I loved the part where she called me a genius. Even though it was solely in my imagination and not really in the interview.
Anyway, here are some notable quotes of hers regarding our first meeting with her, and how EXHALATION came into being:
"I met Edmund through Woo Ming Jin at the Pusan International Film Festival in 2009; I met Woo Ming Jin in 2008 at the Tokyo International Film Festival. Edmund’s a really funny guy – I really love his character, and I really, truly believe that he wouldn’t be out of place as an actor. We met in October in 2009, and by December we had already created a short film. We chatted, exchanged e-mails and were asking each other what we wanted to do and what kind of story we wanted, and all of a sudden it just became a reality. Maybe the reason why we got so friendly is because our birthdays are five days apart – we were born in the same year. Plus, I’m a Korean living in Japan, and he’s a Chinese-Malaysian in Japan as well, so we had that search for identity in common with each other, and I felt that we had very close values. I think it would be great if we could make more films with an international perspective."

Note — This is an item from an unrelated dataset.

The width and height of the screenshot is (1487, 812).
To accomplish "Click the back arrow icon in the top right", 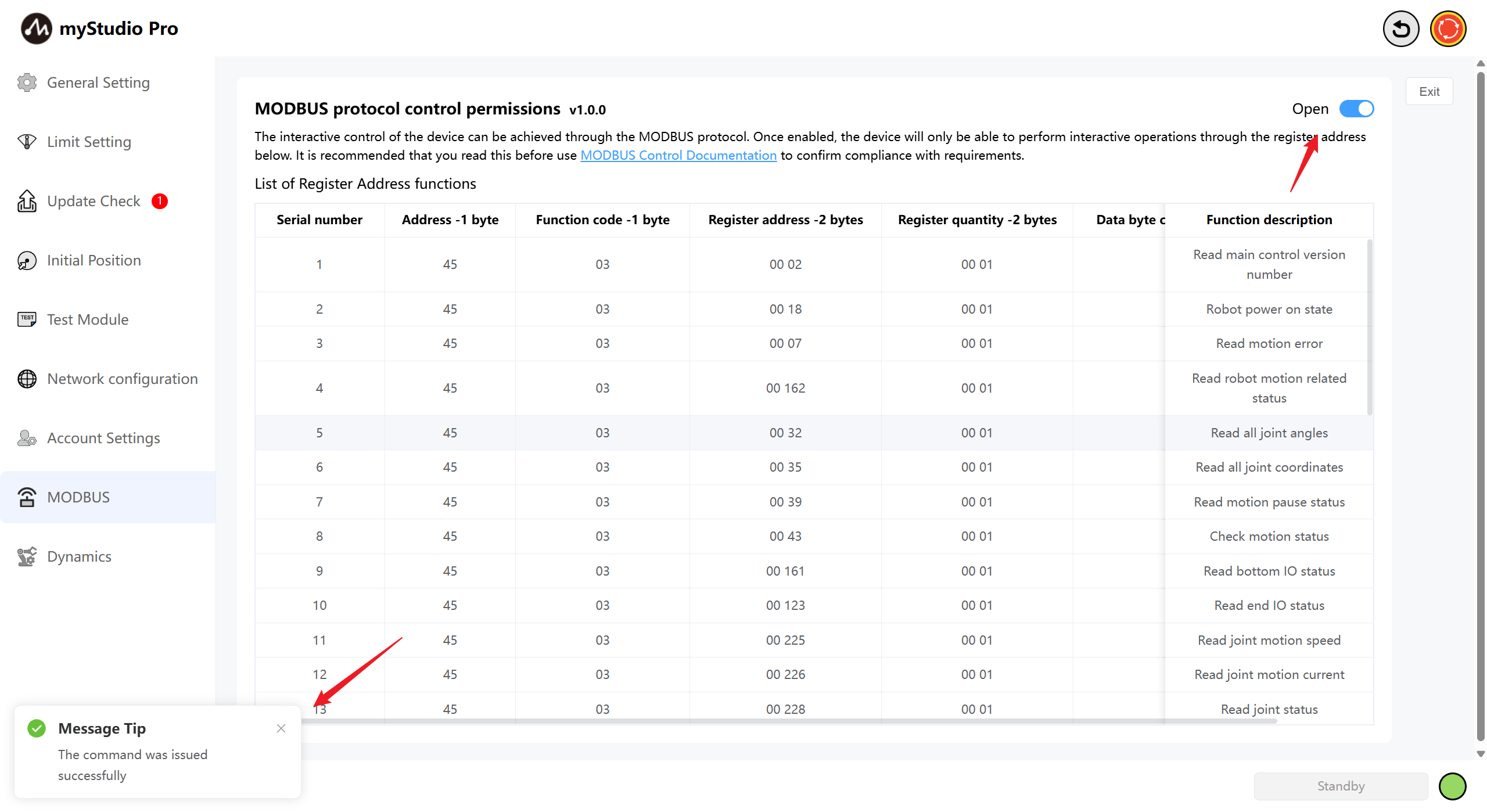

Regarding my directorial style:
"Edmund is the type where he’s basically worrying all the way up to when the shooting starts, then he makes a split-second decision right before everything happens. He has a very strong overall vision, but he does worry about specific things like visuals, the little details – those are the things he worries about. He loves Tarkovsky, and you can probably see that in his images."
Yes, I actually do have a very improvisational and hands-on approach to directing. That's the school of Malaysian independent filmmaking, haha.
Most of the time I would edit, add, or remove scenes on the spot, changing dialogues etc. For me filmmaking is quite an organic thing, but at the same time, collaborative too. When I realize that the actor's interpretation of my character is different from my initial imagination, and seems to actually have a chance to enhance what I originally had, I would immediately make quite adjustments that weren't in the script. Sometimes, when actors come out with a line during ad-libbing, that particular line might actually end up being a crucial, recurring line in my film.
These happy accidents makes things a lot more fun.
(Aside from KINGYO, I never really did storyboards, mostly composing and setting up shots on the spot too.)
"Give me a Tarkovskian shot!" is a line from me most cinematographers of mine had to endure.